PASSAGE PROVIDED -
═══

# cg 14-Feb-92 15:38
#
# optwts 14-Feb-92 15:38
#	Solve neural net least squares problem by scaled conjugate gradients.
#	Return weight vector, error, |g|/|w|.
#	Stop if any of the following is true (return value as ierr)
#		0) rmserr <= egoal
#		1) Used itermax iterations.
#		2) Size of gradient vector < GWRATIO * size of weight vector
#		3) Error hasn't gone down by EFACTOR in nfreq iterations
#		4) Number right hasn't improved in nfreq iterations
#
subroutine optwts(itermax, num, w, rmserr, gw, iter, ierr)
	real w(num)						# the weights
#
include sizcom.h
include netcom.h
include errcom.h
include filcom.h
#
real gm	 (MAXWSIZE)			# negative grad of error wrt w's
real wnew(MAXWSIZE)			# new weights
real p	 (MAXWSIZE)			# direction vector
real r	 (MAXWSIZE)			# remembered gm
real s	 (MAXWSIZE)			# second derivative info along p direction
integer icount				# number of steps since last restart
integer fcount				# number of consecutive failures
logical success

equivalence(ee, ii)
#
parameter (XLSTART = 0.01)		# starting value for xl
#

if (itermax > 0)
{	write(fpstd, 999) itermax, num
	write(fprun, 999) itermax, num
}

# get inital error and gradient
call func(itermax > 0, num, w, error, gm)

═══

STORED DATA -
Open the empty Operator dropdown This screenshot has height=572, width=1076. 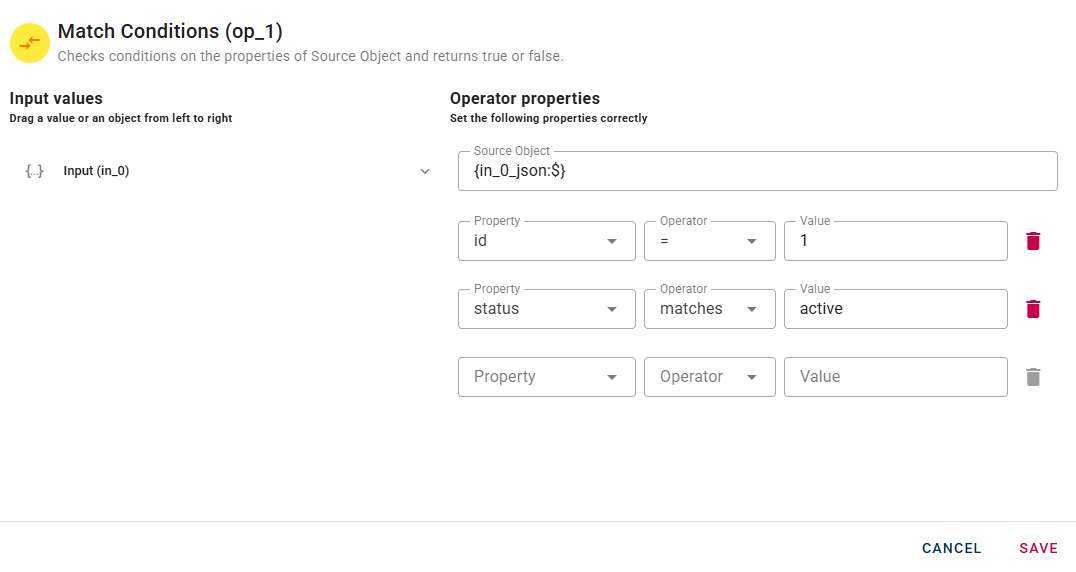point(710,377)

═══

Answer these about the optwts code listing:
(a) What starting value does the listing set for xl?
(b) Which numbered stopping condition applies when the number right hasn't improved in nfreq iterations?
(c) What does the array p hold, according to its comment?

(a) 0.01
(b) 4
(c) The direction vector.